| SUPPLIED INFORMATION |
# # #
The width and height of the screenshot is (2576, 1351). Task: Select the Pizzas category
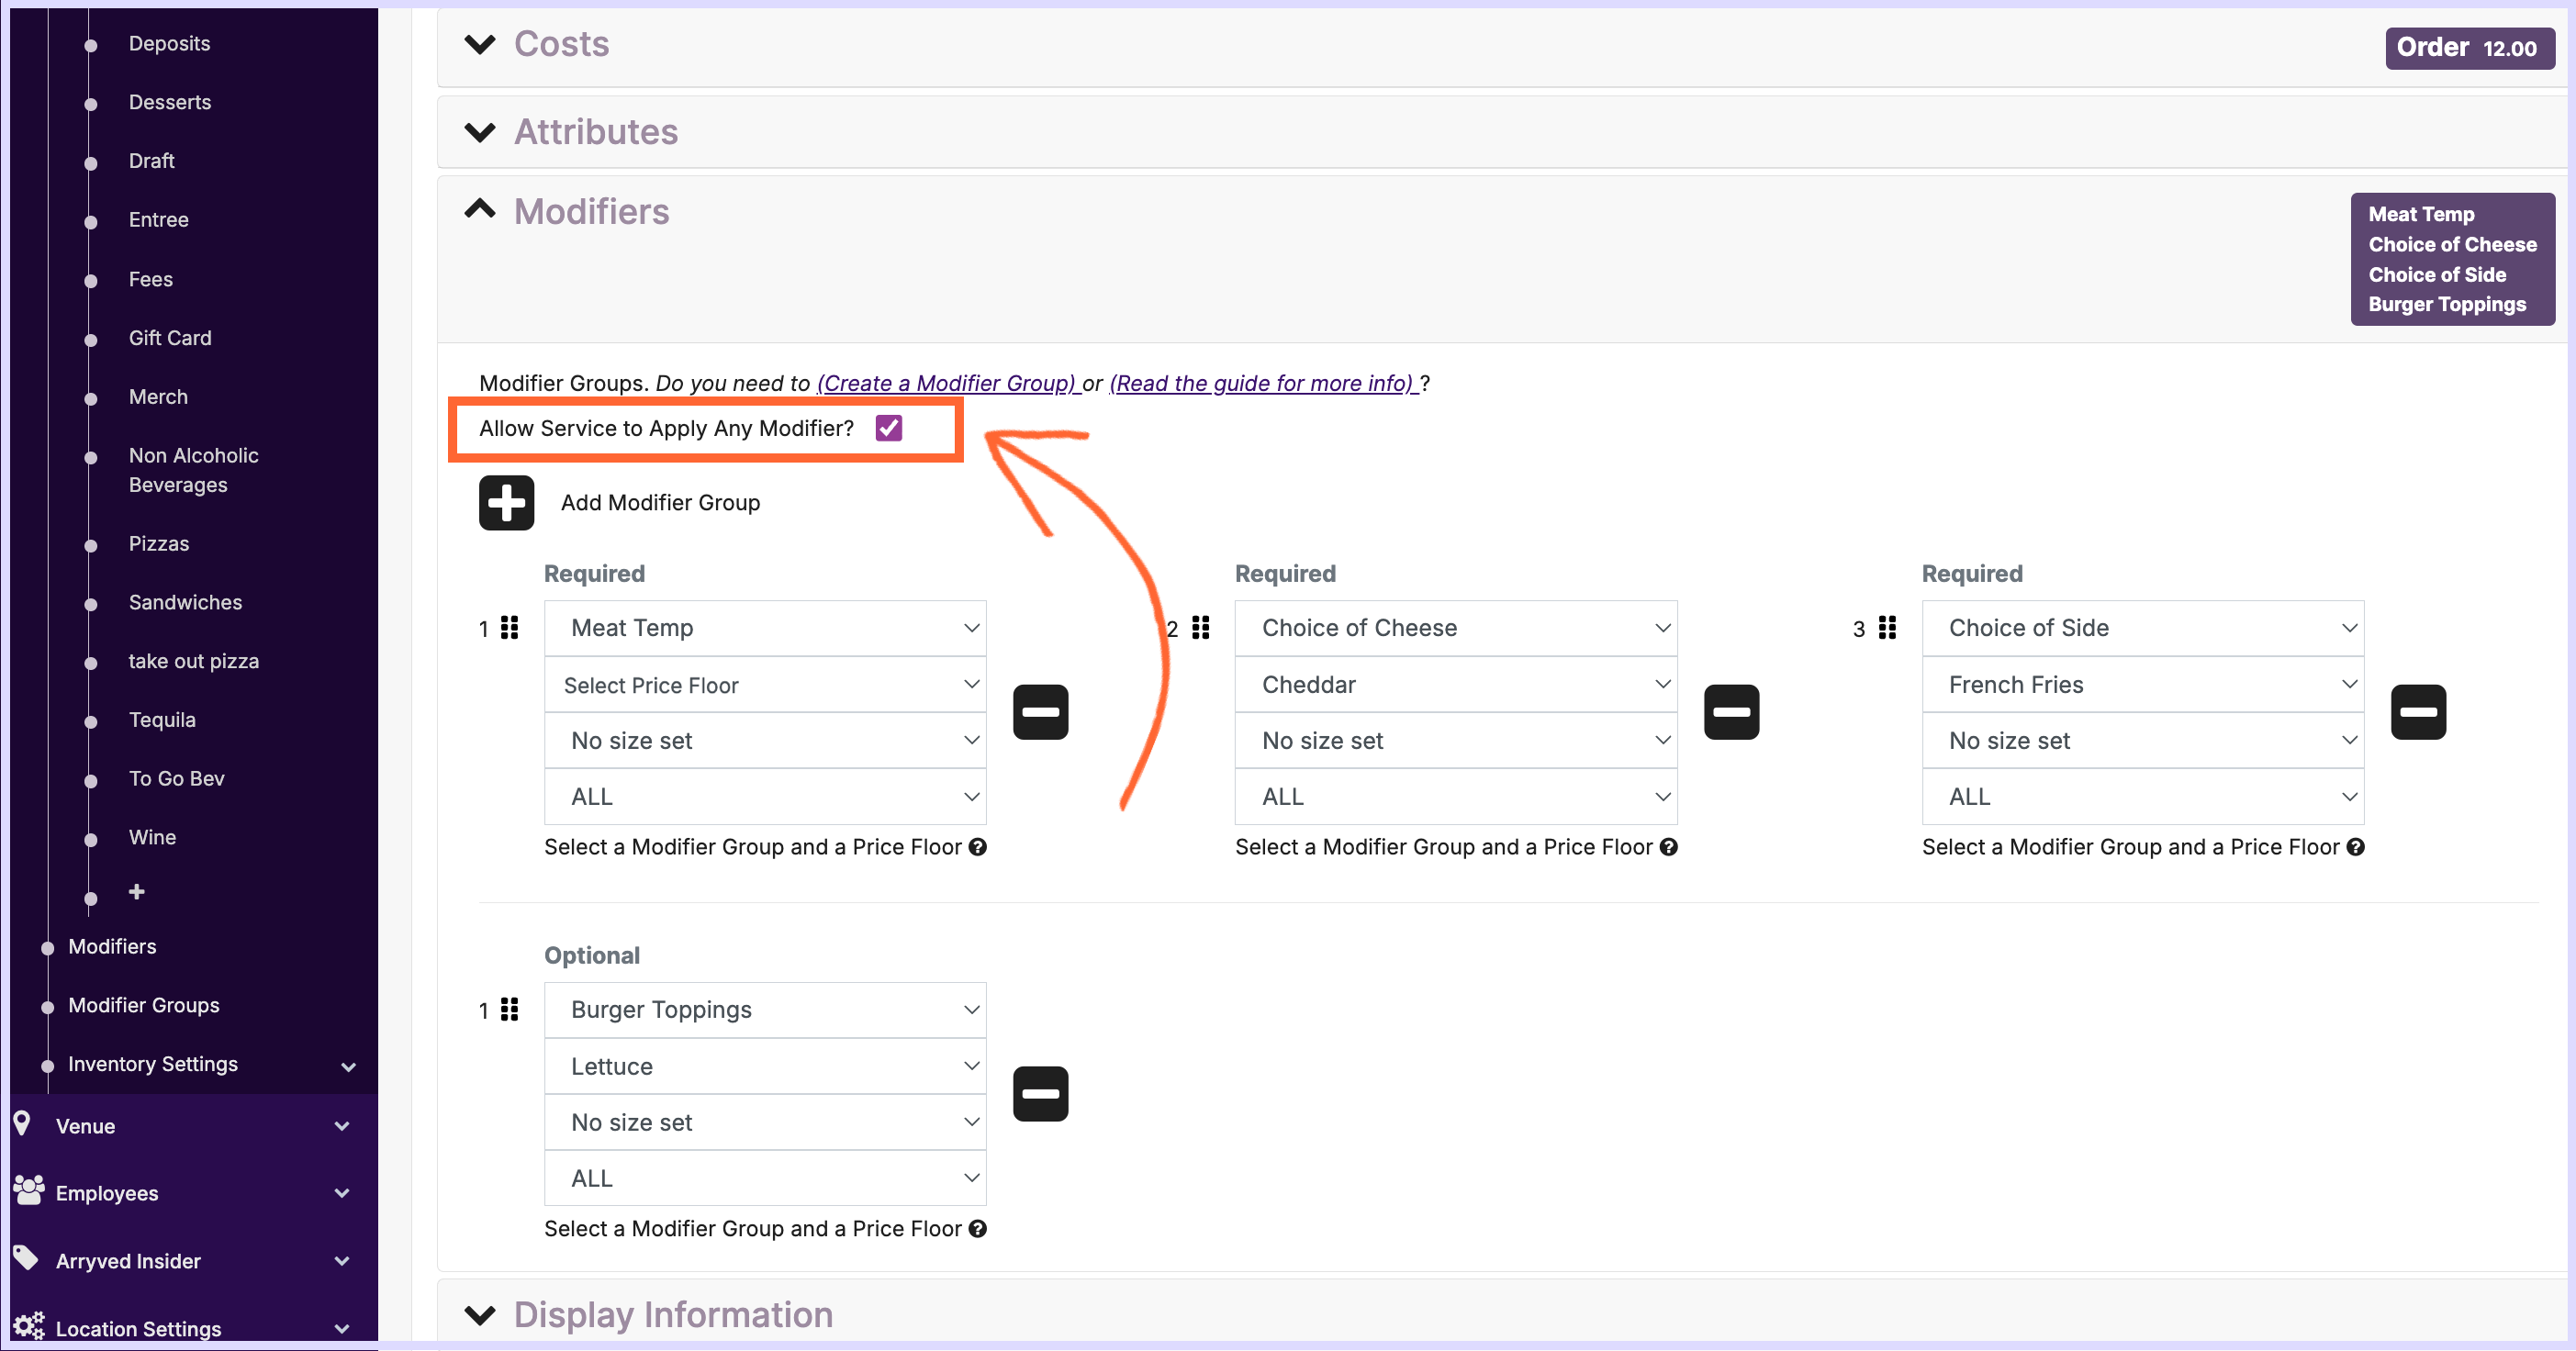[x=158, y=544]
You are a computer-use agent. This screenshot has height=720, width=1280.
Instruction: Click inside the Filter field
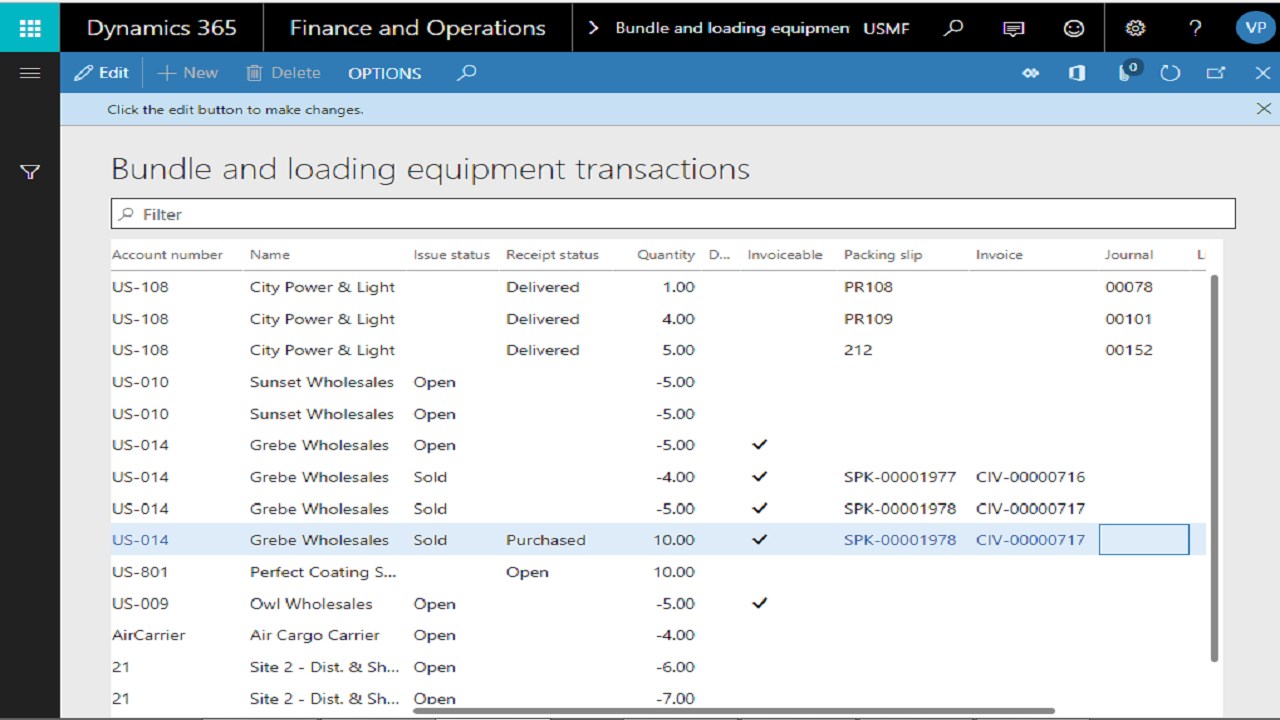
# # #
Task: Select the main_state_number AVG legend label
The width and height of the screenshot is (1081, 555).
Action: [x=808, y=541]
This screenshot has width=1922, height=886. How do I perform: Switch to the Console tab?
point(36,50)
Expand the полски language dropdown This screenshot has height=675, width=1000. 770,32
# # #
| GIVEN TASK |
Pull out every line of the material above that contains the word "screenshot". Case counts.

| RESPONSE BELOW |
The width and height of the screenshot is (2576, 1351). Task: Select the Pizzas category
You are a computer-use agent. This screenshot has height=720, width=1280.
The width and height of the screenshot is (1081, 555).
This screenshot has width=1922, height=886. How do I perform: Switch to the Console tab?
Expand the полски language dropdown This screenshot has height=675, width=1000. 770,32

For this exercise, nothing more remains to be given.